- Your instructions
Find the line in the material below that contains "Task: Click line number 15 in the gutter", then give it again, with all later lines, exactly as shown.

=== Section Start ===

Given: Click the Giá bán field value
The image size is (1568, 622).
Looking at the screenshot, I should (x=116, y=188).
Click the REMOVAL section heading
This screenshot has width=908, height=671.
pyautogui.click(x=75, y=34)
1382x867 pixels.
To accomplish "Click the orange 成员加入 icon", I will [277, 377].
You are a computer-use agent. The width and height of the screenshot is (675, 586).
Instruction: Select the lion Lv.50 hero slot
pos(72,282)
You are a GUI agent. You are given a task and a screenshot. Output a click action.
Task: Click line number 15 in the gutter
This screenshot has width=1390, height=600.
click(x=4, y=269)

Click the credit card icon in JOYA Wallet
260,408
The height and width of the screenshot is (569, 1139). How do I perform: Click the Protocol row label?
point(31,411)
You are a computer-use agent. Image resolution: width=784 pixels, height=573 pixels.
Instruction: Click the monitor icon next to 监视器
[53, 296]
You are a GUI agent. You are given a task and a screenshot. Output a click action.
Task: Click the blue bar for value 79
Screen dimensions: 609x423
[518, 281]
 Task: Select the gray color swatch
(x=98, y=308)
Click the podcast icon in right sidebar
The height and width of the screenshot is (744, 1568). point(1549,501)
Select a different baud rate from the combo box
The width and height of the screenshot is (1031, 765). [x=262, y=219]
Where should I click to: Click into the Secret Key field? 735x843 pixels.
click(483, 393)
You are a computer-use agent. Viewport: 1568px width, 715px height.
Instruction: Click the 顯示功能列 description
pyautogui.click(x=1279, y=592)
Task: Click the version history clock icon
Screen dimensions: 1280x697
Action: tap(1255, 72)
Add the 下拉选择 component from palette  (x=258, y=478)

=== Section End ===

- Output for this task
Task: Click line number 15 in the gutter
This screenshot has width=1390, height=600.
click(x=4, y=269)

Click the credit card icon in JOYA Wallet
260,408
The height and width of the screenshot is (569, 1139). How do I perform: Click the Protocol row label?
point(31,411)
You are a computer-use agent. Image resolution: width=784 pixels, height=573 pixels.
Instruction: Click the monitor icon next to 监视器
[53, 296]
You are a GUI agent. You are given a task and a screenshot. Output a click action.
Task: Click the blue bar for value 79
Screen dimensions: 609x423
[518, 281]
 Task: Select the gray color swatch
(x=98, y=308)
Click the podcast icon in right sidebar
The height and width of the screenshot is (744, 1568). point(1549,501)
Select a different baud rate from the combo box
The width and height of the screenshot is (1031, 765). [x=262, y=219]
Where should I click to: Click into the Secret Key field? 735x843 pixels.
click(483, 393)
You are a computer-use agent. Viewport: 1568px width, 715px height.
Instruction: Click the 顯示功能列 description
pyautogui.click(x=1279, y=592)
Task: Click the version history clock icon
Screen dimensions: 1280x697
Action: tap(1255, 72)
Add the 下拉选择 component from palette  (x=258, y=478)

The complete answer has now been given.